Your first horse? How much horse experience have you had? I'm an experienced outdoors woman, and have hiked and hunted in remote camps for years, but I got my first horse just last year and am just learning where the "equestrian" trails are in our area. Plus, my horse is fairly new to trail riding. I don't feel comfortable yet trusting that I will be able to handle any situation the horse brings to the mix in back country. What if it goes dead lame? What if the horse gets a cut or is otherwise injured? What if it steps on a hornet's nest, goes nuts and runs over me to escape (true story, happened to a friend of mine).

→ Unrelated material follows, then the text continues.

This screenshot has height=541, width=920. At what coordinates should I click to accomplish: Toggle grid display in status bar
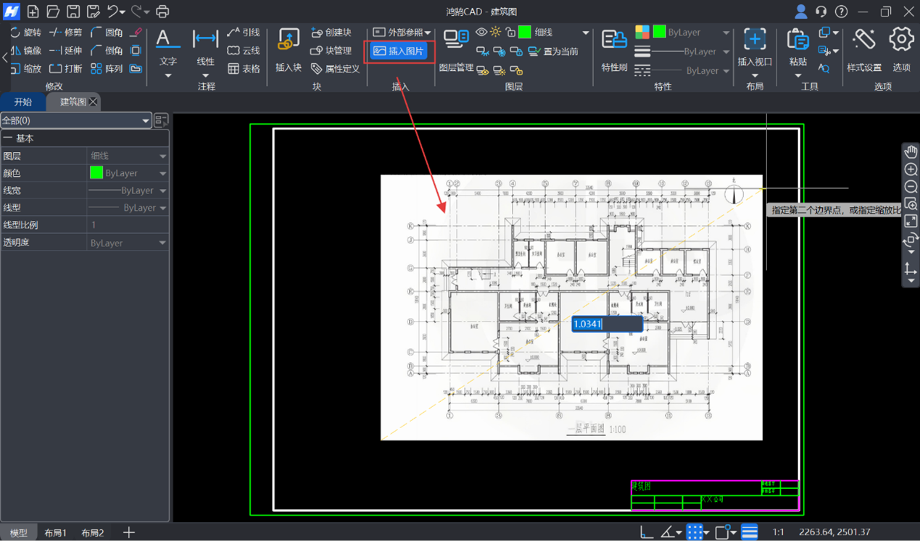tap(695, 532)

I went out to the mountains near our place 5 or 6 times this summer. For the first year or two, until I'm more familiar with the terrain, the horses, etc. I'll go where at least one other person is along. I don't want to risk my neck or my horse going alone. Where I ride, a cell phone is useful once you're back in the truck and about an hour from the staging area or trail head....so I rode with someone else. I would have loved to go more often, but I have lots of time when my horse and I have had a bit more experience in the hills! Just my thoughts, maybe your trails aren't as remote as what I'm thinking of in Kananaskis country, Alberta!!

After a few years of experience, I'll ride alone. I do around our place with no problems, but that's within cell reception and I can basically walk home if something happens!


----------



## ender (Aug 28, 2010)

Hey, re-read OP's post, and realized you were asking how we got started - not just if we ride alone!

I joined a local trail riding group. Great people, met lots of contacts. I quickly realized that the "organized" rides with 30 people along weren't for me. I like "back-country" where there are no people around - LOL. But still, met some people there that also like smaller groups and just arranged to go with them.

Also, asked friends to let me know if they (or their friends!) know if they were going out, and met them at the trailhead. Worked a charm. That way, I could go "myself" and still ride with another person. Even if I didn't know them well, we'd set it up by phone or email, meet somewhere at 9:00 a.m., ride all day and part ways in the evenings.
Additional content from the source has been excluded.